Task data Block Start

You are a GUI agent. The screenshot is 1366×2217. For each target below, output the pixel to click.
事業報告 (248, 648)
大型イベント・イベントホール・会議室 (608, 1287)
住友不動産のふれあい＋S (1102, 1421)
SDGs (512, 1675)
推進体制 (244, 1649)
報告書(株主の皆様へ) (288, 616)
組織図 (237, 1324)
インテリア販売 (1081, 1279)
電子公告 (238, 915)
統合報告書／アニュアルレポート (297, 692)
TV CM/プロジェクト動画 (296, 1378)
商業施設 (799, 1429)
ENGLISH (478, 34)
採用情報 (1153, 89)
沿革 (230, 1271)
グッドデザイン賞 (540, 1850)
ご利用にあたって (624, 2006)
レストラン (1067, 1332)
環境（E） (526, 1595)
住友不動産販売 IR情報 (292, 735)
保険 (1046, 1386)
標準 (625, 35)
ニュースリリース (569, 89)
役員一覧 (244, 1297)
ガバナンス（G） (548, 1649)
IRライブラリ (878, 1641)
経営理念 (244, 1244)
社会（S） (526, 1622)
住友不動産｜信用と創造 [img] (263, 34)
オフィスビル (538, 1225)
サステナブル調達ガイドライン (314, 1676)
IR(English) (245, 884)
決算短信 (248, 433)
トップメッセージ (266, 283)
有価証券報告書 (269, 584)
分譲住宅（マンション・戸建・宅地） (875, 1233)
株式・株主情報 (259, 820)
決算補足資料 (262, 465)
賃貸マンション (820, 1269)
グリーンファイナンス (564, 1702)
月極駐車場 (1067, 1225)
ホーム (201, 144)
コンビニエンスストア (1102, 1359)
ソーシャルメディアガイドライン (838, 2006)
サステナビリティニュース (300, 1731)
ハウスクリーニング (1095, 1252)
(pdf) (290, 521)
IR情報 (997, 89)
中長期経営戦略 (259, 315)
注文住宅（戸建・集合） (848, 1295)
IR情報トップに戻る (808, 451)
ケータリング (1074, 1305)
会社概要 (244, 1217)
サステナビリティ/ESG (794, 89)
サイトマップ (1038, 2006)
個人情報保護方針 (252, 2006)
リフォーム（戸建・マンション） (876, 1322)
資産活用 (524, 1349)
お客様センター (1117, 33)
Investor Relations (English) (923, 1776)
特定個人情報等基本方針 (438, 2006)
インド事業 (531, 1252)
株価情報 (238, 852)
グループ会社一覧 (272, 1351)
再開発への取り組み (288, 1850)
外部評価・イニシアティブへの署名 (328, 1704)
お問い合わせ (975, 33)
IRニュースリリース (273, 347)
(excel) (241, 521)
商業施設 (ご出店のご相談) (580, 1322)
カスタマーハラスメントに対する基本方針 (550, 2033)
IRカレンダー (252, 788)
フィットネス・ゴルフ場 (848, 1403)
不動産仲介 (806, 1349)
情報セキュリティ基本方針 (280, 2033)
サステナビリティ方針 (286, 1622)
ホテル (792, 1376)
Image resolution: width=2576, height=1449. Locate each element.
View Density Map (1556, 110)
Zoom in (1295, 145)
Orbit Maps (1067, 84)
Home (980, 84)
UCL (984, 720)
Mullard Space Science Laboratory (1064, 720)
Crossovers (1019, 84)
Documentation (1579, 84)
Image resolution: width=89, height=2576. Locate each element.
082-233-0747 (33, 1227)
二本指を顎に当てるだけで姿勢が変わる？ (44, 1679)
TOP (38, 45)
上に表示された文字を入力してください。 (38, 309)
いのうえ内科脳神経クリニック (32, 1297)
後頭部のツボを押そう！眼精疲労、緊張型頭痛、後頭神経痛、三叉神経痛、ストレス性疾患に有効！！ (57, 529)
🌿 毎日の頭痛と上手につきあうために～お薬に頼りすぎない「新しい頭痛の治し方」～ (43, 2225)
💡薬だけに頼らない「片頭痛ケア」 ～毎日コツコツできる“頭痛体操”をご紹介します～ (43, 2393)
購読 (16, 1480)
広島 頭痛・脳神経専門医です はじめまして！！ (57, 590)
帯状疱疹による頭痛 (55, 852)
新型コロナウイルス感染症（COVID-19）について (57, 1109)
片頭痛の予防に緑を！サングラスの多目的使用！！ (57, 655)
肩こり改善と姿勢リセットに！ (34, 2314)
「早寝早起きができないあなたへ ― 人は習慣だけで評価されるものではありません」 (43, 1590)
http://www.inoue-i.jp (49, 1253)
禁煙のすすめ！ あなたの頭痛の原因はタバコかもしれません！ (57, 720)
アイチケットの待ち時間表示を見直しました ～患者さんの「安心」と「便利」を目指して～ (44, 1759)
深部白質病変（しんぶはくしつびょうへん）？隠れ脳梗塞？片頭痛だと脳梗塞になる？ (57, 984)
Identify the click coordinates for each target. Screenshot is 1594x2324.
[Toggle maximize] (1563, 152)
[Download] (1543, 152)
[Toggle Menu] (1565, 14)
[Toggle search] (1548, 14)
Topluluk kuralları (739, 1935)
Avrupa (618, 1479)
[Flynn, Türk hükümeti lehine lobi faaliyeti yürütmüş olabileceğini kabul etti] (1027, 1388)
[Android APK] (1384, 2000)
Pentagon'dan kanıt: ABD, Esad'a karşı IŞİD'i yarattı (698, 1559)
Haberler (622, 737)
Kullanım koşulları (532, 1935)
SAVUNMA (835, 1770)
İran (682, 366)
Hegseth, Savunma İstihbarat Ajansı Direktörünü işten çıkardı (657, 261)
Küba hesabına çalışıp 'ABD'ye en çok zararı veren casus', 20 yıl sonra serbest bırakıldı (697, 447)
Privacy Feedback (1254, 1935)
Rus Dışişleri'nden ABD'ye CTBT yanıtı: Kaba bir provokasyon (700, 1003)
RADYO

Task data Block End

### What the task asks
Return the entries above unchanged, starting at the first line and stopping after the line with "082-233-0747 (33, 1227)".

### Task result
You are a GUI agent. The screenshot is 1366×2217. For each target below, output the pixel to click.
事業報告 (248, 648)
大型イベント・イベントホール・会議室 (608, 1287)
住友不動産のふれあい＋S (1102, 1421)
SDGs (512, 1675)
推進体制 (244, 1649)
報告書(株主の皆様へ) (288, 616)
組織図 (237, 1324)
インテリア販売 (1081, 1279)
電子公告 (238, 915)
統合報告書／アニュアルレポート (297, 692)
TV CM/プロジェクト動画 (296, 1378)
商業施設 (799, 1429)
ENGLISH (478, 34)
採用情報 (1153, 89)
沿革 (230, 1271)
グッドデザイン賞 (540, 1850)
ご利用にあたって (624, 2006)
レストラン (1067, 1332)
環境（E） (526, 1595)
住友不動産販売 IR情報 (292, 735)
保険 (1046, 1386)
標準 (625, 35)
ニュースリリース (569, 89)
役員一覧 (244, 1297)
ガバナンス（G） (548, 1649)
IRライブラリ (878, 1641)
経営理念 (244, 1244)
社会（S） (526, 1622)
住友不動産｜信用と創造 [img] (263, 34)
オフィスビル (538, 1225)
サステナブル調達ガイドライン (314, 1676)
IR(English) (245, 884)
決算短信 (248, 433)
トップメッセージ (266, 283)
有価証券報告書 (269, 584)
分譲住宅（マンション・戸建・宅地） (875, 1233)
株式・株主情報 (259, 820)
決算補足資料 (262, 465)
賃貸マンション (820, 1269)
グリーンファイナンス (564, 1702)
月極駐車場 (1067, 1225)
ホーム (201, 144)
コンビニエンスストア (1102, 1359)
ソーシャルメディアガイドライン (838, 2006)
サステナビリティニュース (300, 1731)
ハウスクリーニング (1095, 1252)
(pdf) (290, 521)
IR情報 (997, 89)
中長期経営戦略 (259, 315)
注文住宅（戸建・集合） (848, 1295)
IR情報トップに戻る (808, 451)
ケータリング (1074, 1305)
会社概要 (244, 1217)
サステナビリティ/ESG (794, 89)
サイトマップ (1038, 2006)
個人情報保護方針 (252, 2006)
リフォーム（戸建・マンション） (876, 1322)
資産活用 (524, 1349)
お客様センター (1117, 33)
Investor Relations (English) (923, 1776)
特定個人情報等基本方針 (438, 2006)
インド事業 (531, 1252)
株価情報 (238, 852)
グループ会社一覧 (272, 1351)
再開発への取り組み (288, 1850)
外部評価・イニシアティブへの署名 (328, 1704)
お問い合わせ (975, 33)
IRニュースリリース (273, 347)
(excel) (241, 521)
商業施設 (ご出店のご相談) (580, 1322)
カスタマーハラスメントに対する基本方針 (550, 2033)
IRカレンダー (252, 788)
フィットネス・ゴルフ場 (848, 1403)
不動産仲介 (806, 1349)
情報セキュリティ基本方針 (280, 2033)
サステナビリティ方針 (286, 1622)
ホテル (792, 1376)
Image resolution: width=2576, height=1449. Locate each element.
View Density Map (1556, 110)
Zoom in (1295, 145)
Orbit Maps (1067, 84)
Home (980, 84)
UCL (984, 720)
Mullard Space Science Laboratory (1064, 720)
Crossovers (1019, 84)
Documentation (1579, 84)
Image resolution: width=89, height=2576. Locate each element.
082-233-0747 (33, 1227)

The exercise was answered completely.